The Republic of Cyprus received its second Barak MX air-defense missile system from Israel in September, according to Greek media. (See video below.) The first arrived late last year.
Yanki Bagcioglu, the deputy chairman of Turkey’s Republican People’s Party, claimed the Cypriot Baraks—which can intercept aircraft, drones and ballistic and cruise missiles as far away as 90 miles—pose a threat to Turkey.
We’ve heard this sort of thing before. And more loudly. Cyprus tried to acquire S-300 surface-to-air missiles from Russia back in the 1990s. That triggered a crisis not unlike the Cuban Missile Crisis in October 1962.
Times have changed—and the Barak deal isn’t likely to start a war.
Cyprus is modernizing and Westernizing its military arsenal after the end of a decades-long U.S. arms embargo. That embargo had aimed to forestall an arms race on the island, which has been partitioned since Turkey invaded in 1974 and established the so-called “Turkish Republic of Cyprus” in the north.
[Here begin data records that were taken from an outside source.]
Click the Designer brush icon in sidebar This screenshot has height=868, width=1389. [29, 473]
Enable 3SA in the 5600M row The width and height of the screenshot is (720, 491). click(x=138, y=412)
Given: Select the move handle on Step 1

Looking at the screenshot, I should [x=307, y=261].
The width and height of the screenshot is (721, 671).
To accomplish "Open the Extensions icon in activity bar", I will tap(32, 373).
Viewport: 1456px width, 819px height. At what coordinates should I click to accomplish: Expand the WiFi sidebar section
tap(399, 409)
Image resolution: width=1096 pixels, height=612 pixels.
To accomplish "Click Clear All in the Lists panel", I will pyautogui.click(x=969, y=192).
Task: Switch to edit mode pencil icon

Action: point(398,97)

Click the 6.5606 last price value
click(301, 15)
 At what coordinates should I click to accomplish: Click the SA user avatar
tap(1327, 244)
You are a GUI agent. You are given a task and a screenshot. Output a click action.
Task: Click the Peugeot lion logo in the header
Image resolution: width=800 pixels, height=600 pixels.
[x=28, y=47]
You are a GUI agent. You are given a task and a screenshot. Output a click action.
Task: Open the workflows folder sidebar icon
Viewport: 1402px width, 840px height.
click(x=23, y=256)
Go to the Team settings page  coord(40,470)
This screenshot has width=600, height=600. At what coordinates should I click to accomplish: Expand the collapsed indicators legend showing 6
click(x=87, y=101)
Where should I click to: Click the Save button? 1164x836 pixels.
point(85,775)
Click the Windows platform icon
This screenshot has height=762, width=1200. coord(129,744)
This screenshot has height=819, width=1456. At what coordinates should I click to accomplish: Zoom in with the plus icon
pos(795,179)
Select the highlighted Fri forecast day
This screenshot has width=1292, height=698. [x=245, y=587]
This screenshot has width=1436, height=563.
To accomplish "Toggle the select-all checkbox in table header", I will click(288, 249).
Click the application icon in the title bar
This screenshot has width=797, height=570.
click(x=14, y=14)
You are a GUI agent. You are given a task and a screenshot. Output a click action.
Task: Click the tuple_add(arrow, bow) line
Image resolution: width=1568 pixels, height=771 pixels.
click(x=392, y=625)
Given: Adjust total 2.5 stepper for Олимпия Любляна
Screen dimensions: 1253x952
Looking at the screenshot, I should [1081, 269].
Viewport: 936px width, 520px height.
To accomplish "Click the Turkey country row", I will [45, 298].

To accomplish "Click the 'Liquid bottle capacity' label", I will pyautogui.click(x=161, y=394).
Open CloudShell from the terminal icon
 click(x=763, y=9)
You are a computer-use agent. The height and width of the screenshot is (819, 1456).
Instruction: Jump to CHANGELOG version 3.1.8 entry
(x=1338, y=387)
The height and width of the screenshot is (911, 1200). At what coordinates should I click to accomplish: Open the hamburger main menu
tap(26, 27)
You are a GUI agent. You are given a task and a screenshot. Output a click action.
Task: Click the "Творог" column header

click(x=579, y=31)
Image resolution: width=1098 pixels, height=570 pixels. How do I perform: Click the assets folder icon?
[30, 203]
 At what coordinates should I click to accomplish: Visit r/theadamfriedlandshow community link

With the embargo now suspended, Nicosia is replacing its aging and increasingly unreliable Russian-made weapons. At the same time it received its second Barak MX system, the Cypriot National Guard expressed interest in acquiring American armored vehicles and helicopters.
In the mid-1990s, Cyprus had fewer options. In 1996, it turned to Russia for tanks and other armored vehicles. But Cypriot troops were defenseless against Turkey’s powerful air force with its American-made jets. Cyprus lacked, and still lacks, fighters.
On Jan. 4, 1997, Cypriot Pres. Glafcos Clerides made the fateful decision to buy long-range S-300 PMU-1 air-defense missile systems from Russia.
Ahead of the sale, Turkish Foreign Minister Tansu Ciller visited Russia to warn her counterpart, Yegeveny Primakov, against selling the systems to Cyprus. She claimed she banged her fist on the table for emphasis.